Beethovens «Fünfte» ist die erste vollständig auf Schallplatte aufgezeichnete Sinfonie. Dieses Forschungsprojekt vergleicht alle zwischen 1910 und 1933 entstandenen Aufnahmen des Werkes mit Hilfe der von Stephen Lumenta speziell dafür entwickelten Software «click&play» und trägt die in Orchesterarchiven, Bibliotheken und Katalogen greifbaren zusätzlichen Informationen über die Umstände von Aufnahme, Veröffentlichung und Verbreitung der Platten zusammen. Dabei treten voneinander unterscheidbare Aufführungstraditionen zu Tage, die noch im 19. Jahrhundert verwurzelt sind, aber in dieser Zeit von neuen Trends abgelöst werden: Gerade der Schritt von der aufnahmelosen Zeit hin zur Reproduzierbarkeit des Orchesterklanges führt zu einer Veränderung der Interpretationsgewohnheiten hin zu einer Objektivierung der musikalischen Vorgänge: Die Tempi werden tendenziell stabiler, das «Tempo rubato» immer weniger praktiziert und die vertikale Präzision dadurch stärker gewichtet. Man verwendet die leeren Saiten immer weniger und setzt das Vibrato gleichmässiger und nicht mehr als punktuelles Ausdrucksmittel ein, sondern quasi flächendeckend als klangliche Konstante. Auf der andern Seite gilt das Portamento – das Anschleifen auch von grösseren Intervallen, das früher ausgiebig eingesetzt wurde – immer mehr als Zeichen schlechten Geschmacks. Somit verändert sich das ganze Selbstverständnis des Musizierens, wenn man zeitverschoben sich selber zuhören kann: Man wird kritischer und beobachtet das eigene Spiel als Reflexion ausserhalb der Zeit, in welcher man die Musik erlebt hat.
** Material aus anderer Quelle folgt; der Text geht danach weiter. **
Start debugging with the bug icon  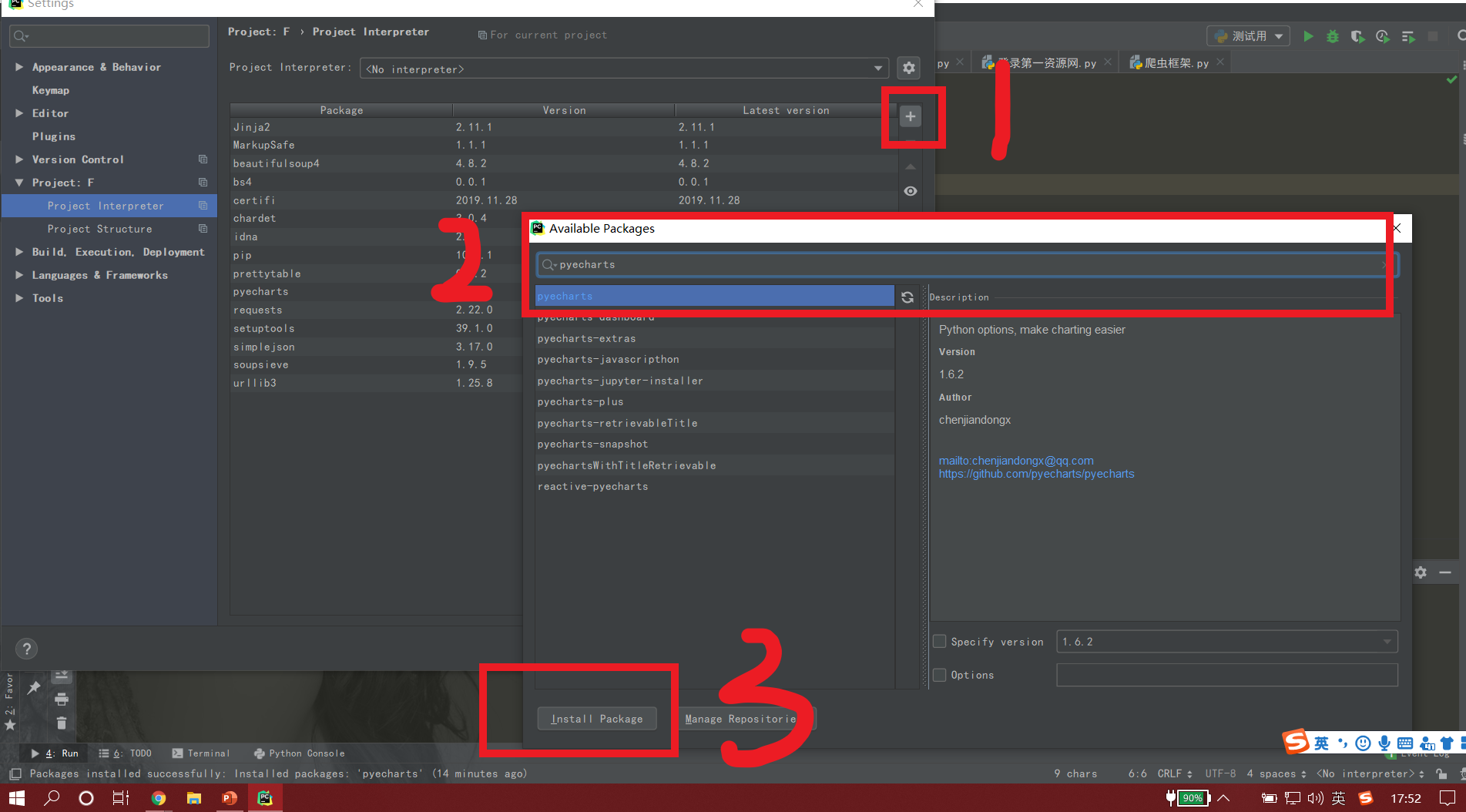pos(1333,36)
Im Anschluss an das Forschungsprojekt werden im Herbst 2010 durch das Orchester der HKB unter Bruno Weil die um 1900 herrschenden Traditionen exemplarisch wiederbelebt, und zwar mit einer Aufführung der fünften Sinfonie in der von Gustav Mahler eingerichteten Fassung für ein Orchester von über 100 Musikern, die Beethovens Text dynamisch und instrumentatorisch weiterentwickelt und damit gleichsam Mahlers notierte Interpretation des Werkes darstellt.
Bild: Arthur Nikisch am Dirigentenpult der Berliner Philharmoniker in der Philharmonie, 1895 (The Tully Potter Collection)
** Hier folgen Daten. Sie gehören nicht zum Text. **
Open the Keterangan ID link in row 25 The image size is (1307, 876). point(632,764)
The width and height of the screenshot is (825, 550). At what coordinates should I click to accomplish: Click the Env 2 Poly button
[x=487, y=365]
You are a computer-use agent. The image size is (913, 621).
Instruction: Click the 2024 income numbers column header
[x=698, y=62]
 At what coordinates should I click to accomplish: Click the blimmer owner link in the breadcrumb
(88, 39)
Beethoven 5 in frühen Tonaufnahmen
Eine ganze Reihe von frühen und interessanten Tonaufnahmen von Beethovens 5. Symphonie finden sich direkt auf der Seite von Projektleiter Matthias Arter.
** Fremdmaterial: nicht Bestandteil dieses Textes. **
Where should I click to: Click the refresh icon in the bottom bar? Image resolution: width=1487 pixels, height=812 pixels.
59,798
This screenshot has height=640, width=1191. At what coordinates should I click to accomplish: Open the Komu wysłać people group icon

Darunter finden sich u.a. Aufnahmen mit
Arthur Nikisch – 1913
Josef Pasternack – 1916/17
Sir Landon Ronald – 1926
Richard Strauss – 1928
Joseph Rosenstock – 1929
Franz Schalk – 1929
Felix Weingartner – 1924, 1927, 1932, 1933
Von einigen Aufnahmen fehlt dagegen bislang jegliche Spur. Hinweise sind gerne erbeten.
1916/17 Victor Concert Orchestra – Josef Pasternack (missing only the 2nd movement) (Victor 18124, 35580, 8278, 35637)
1923 VOX Symphony Orchestra – Otto Urack (Vox 01269-72)
1924 (?) Berliner Sinfonieorchester – Camillo Hildebrand (Odeon 0-6031-4)
1924 Orchester der Berliner Staatsoper – Frieder Weissmann (Parlophon P 1792-5)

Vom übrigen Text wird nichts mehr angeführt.